И переломила ее пополам.
— Как-то раз в моем мире, — сказала она, — эта женщина на моих глазах пытала ведьму, и я поклялась, что пошлю эту стрелу в горло мучительнице. Теперь я уже никогда не смогу выполнить свою клятву. Миссис Колтер пожертвовала собой вместе с лордом Азриэлом, чтобы уничтожить ангела и сделать мир безопасным для Лиры. По отдельности им это не удалось бы, но вдвоем они победили.
— Как же мы скажем об этом Лире? — огорчилась Мэри.
— Подождем, пока она спросит, — ответила Серафина. — Может и не спросить. В любом случае, у нее ведь есть тот прибор с символами — он сообщит ей все, что она пожелает узнать.
Некоторое время они сидели в дружелюбном молчании; звезды медленно двигались над ними по привычному кругу.
— Ты можешь заглянуть в будущее и сказать, чем они станут заниматься? — спросила Мэри.
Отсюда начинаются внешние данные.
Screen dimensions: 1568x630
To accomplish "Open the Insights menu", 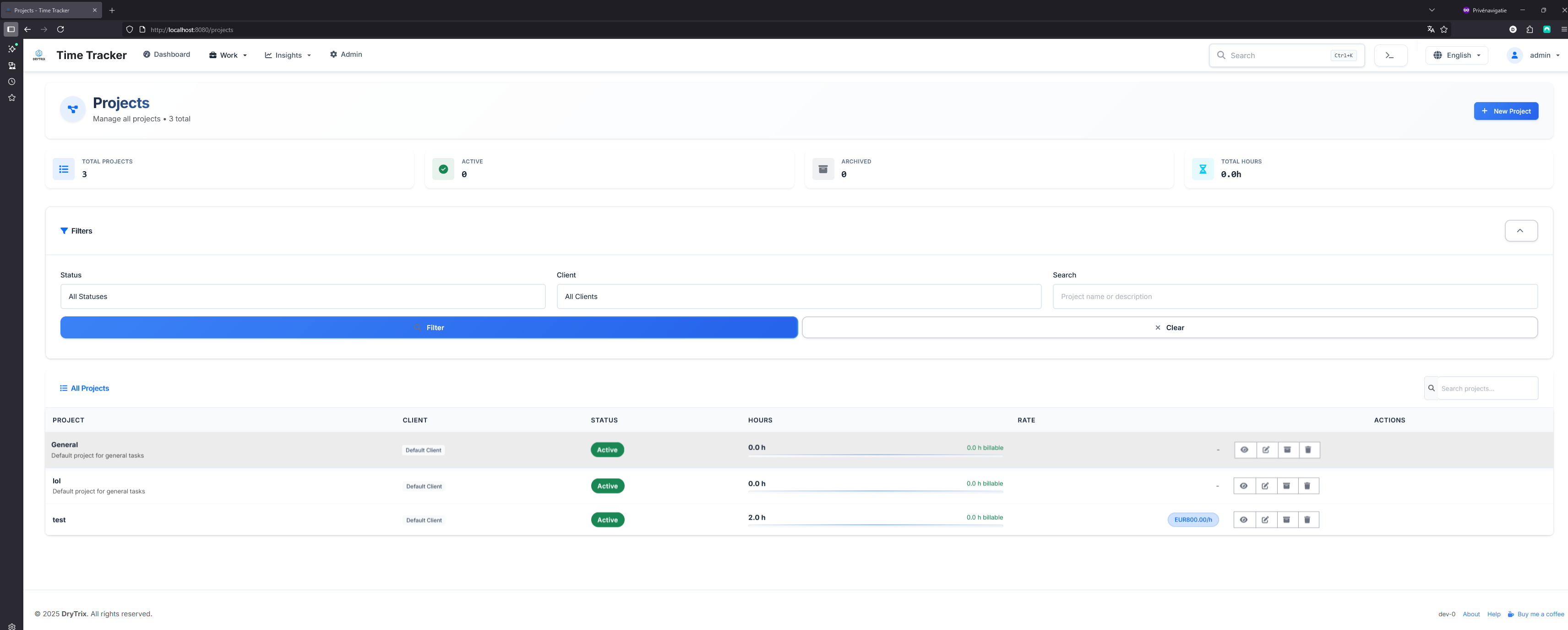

— Нет, но если Лира снова отправится в свой мир, я буду ей верной сестрой до самой ее смерти. А у тебя какие планы?
— У меня… — начала было Мэри и поняла, что до сих пор толком об этом не думала. — Наверно, мое место все же в родном мире. Хотя мне будет жаль покидать этот: я была здесь очень счастлива. Пожалуй, счастливее, чем когда бы то ни было.
— Что ж, если ты и вправду вернешься домой, помни, что у тебя есть сестра в ином мире, — сказала Серафина. — И я тоже буду об этом помнить. Мы увидимся снова через день-другой, когда придет корабль, и еще поговорим на пути домой; а потом расстанемся навсегда. А сейчас обними меня, сестра.
Мэри так и сделала, а потом Серафина, оседлав ветку облачной сосны, поднялась в небо. Мэри смотрела, как она летит — над камышом, над болотами, над грязевыми равнинами, над пляжем и над морем, — пока не потеряла ее из виду.
Примерно в это же самое время одна из больших синих ящериц наткнулась на тело отца Гомеса. Вчера вечером Уилл с Лирой вернулись в поселок другим путем и не видели монаха, поэтому он лежал там же, где его оставил Бальтамос. Ящерицы в этом мире питались падалью, но были кроткими и безобидными созданиями; по древнему негласному уговору с мулефа им дозволялось забирать всю найденную мертвечину после наступления темноты.
Ящерица утащила тело священника к себе в нору, и ее дети наелись досыта. Что же касается винтовки, то она так и лежала в траве, куда положил ее отец Гомес, постепенно превращаясь в ржавчину.